┏━━

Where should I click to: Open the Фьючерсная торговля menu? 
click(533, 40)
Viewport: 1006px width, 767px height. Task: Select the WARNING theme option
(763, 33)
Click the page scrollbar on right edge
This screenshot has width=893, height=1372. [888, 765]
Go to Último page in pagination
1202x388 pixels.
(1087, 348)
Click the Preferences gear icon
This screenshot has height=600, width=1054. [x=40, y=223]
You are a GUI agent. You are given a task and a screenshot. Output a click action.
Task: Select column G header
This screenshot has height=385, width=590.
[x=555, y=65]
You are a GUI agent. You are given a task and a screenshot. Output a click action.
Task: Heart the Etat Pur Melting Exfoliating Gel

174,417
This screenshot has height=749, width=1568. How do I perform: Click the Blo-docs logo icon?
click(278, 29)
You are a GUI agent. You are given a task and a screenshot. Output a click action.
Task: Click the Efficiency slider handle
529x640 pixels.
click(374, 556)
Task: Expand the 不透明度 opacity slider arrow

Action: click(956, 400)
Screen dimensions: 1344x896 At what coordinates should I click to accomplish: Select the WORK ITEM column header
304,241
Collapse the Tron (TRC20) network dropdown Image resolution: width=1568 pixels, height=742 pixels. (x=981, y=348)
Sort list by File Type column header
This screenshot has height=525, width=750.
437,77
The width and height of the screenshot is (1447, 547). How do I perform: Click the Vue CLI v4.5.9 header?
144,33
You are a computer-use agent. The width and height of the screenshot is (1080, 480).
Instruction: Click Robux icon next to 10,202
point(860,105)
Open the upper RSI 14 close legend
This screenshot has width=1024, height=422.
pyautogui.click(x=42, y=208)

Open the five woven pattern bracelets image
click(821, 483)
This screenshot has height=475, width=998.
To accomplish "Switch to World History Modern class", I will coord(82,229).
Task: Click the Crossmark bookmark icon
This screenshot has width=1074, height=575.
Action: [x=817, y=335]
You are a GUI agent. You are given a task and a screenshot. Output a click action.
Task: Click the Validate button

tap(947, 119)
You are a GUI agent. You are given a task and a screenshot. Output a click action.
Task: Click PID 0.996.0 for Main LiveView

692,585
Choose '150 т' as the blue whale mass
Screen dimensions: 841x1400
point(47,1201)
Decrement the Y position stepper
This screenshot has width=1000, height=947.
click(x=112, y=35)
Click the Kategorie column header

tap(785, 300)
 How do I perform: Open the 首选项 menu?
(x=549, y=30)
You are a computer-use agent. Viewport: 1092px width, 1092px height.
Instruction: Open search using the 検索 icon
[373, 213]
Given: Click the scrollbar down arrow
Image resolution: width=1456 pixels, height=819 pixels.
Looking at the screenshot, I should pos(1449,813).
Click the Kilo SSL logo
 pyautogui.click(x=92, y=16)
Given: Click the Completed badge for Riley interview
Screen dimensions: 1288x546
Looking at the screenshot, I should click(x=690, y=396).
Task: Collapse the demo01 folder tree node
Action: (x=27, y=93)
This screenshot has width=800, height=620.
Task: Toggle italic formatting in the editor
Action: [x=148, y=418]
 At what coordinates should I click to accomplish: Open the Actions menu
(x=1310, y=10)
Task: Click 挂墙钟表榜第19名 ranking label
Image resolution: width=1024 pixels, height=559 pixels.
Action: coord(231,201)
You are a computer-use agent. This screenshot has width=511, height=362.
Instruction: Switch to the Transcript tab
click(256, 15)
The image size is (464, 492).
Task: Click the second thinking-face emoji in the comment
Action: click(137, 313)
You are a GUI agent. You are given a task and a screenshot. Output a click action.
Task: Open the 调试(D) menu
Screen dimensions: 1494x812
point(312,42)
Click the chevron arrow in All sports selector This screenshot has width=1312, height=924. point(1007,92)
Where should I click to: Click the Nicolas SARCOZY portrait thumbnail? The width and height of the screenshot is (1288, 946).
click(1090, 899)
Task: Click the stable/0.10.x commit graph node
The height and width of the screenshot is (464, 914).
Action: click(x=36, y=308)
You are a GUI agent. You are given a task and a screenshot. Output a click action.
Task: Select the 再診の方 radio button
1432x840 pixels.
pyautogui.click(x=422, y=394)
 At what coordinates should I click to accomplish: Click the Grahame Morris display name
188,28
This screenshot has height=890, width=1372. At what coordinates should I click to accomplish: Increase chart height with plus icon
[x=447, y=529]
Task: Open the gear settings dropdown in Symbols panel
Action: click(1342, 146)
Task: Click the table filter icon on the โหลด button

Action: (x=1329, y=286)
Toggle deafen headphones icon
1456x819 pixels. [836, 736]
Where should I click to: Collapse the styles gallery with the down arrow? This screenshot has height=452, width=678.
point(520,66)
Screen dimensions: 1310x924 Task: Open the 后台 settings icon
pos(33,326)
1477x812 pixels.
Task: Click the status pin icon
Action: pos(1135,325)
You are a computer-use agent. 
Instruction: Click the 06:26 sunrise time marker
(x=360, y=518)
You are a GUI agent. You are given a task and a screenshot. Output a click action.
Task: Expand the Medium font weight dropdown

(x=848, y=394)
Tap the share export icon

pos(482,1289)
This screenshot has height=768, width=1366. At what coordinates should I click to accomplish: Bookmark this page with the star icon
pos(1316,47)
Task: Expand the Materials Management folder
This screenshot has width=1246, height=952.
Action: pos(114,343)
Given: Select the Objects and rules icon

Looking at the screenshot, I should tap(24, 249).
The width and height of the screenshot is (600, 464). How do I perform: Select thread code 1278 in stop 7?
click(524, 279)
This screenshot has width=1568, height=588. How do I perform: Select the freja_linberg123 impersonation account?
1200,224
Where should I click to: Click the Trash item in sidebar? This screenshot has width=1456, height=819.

┗━━

### DO THIS
Reproduce the lines from the first one through the line holding "(1087, 348)", inclusive, swapping "scrollbar" for "scroll bar" and leaving everything else unchanged.

### THE COMPLETED TASK
Where should I click to: Open the Фьючерсная торговля menu? 
click(533, 40)
Viewport: 1006px width, 767px height. Task: Select the WARNING theme option
(763, 33)
Click the page scroll bar on right edge
This screenshot has width=893, height=1372. [888, 765]
Go to Último page in pagination
1202x388 pixels.
(1087, 348)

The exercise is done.